» **YOUR GOAL**:
Take from the data every line in which the word "item" is found.

── EXERCISE MATERIALS

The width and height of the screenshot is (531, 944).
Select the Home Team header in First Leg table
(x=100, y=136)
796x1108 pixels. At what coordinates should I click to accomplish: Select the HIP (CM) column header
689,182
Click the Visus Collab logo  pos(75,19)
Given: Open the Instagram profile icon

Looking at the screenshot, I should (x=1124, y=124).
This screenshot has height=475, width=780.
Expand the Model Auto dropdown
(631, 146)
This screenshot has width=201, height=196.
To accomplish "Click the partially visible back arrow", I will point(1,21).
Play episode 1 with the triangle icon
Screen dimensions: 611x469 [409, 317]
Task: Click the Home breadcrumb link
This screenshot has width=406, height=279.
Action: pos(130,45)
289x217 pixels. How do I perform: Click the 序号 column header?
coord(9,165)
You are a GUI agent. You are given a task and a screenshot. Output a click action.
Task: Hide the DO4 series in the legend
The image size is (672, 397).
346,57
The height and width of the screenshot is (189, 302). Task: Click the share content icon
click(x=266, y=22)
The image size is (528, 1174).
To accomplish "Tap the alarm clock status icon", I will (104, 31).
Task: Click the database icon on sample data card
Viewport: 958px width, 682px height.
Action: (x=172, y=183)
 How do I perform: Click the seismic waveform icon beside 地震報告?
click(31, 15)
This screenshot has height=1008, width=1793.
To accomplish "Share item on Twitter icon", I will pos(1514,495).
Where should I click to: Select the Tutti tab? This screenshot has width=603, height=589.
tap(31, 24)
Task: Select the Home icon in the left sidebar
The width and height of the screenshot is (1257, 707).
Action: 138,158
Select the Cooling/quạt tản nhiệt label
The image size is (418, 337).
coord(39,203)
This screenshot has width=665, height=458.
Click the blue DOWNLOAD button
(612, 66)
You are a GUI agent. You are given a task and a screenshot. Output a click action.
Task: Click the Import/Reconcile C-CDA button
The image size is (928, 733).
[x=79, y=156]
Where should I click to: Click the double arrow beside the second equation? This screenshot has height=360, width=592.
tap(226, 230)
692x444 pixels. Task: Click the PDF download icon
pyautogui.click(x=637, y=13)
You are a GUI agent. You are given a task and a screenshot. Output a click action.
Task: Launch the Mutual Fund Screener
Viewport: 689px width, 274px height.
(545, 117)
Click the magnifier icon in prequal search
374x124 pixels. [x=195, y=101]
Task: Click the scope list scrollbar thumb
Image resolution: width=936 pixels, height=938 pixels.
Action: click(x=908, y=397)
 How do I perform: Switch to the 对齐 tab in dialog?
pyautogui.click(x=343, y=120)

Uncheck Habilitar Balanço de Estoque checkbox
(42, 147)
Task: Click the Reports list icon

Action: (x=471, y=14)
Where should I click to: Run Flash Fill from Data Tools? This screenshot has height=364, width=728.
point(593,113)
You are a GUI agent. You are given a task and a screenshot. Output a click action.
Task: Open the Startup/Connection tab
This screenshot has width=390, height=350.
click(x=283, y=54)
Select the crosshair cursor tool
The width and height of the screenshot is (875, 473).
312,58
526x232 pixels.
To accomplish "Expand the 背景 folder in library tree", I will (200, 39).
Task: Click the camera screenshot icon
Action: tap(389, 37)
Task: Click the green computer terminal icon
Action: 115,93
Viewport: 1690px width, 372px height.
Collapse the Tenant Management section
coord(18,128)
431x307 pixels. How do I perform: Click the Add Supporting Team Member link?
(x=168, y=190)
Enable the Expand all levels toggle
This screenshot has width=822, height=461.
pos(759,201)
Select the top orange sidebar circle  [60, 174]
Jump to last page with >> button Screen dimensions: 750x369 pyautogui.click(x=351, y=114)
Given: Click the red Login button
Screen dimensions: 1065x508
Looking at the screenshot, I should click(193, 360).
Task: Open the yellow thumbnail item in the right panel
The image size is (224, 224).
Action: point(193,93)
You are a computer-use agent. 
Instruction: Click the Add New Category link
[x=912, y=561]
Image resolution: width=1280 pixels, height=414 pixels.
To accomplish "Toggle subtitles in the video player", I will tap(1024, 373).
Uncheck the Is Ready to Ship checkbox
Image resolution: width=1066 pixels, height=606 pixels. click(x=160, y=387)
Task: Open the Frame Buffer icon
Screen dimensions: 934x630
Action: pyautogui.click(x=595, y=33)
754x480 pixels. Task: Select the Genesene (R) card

────

» **ANSWER SECTION**:
To accomplish "Share item on Twitter icon", I will pos(1514,495).
Task: Open the yellow thumbnail item in the right panel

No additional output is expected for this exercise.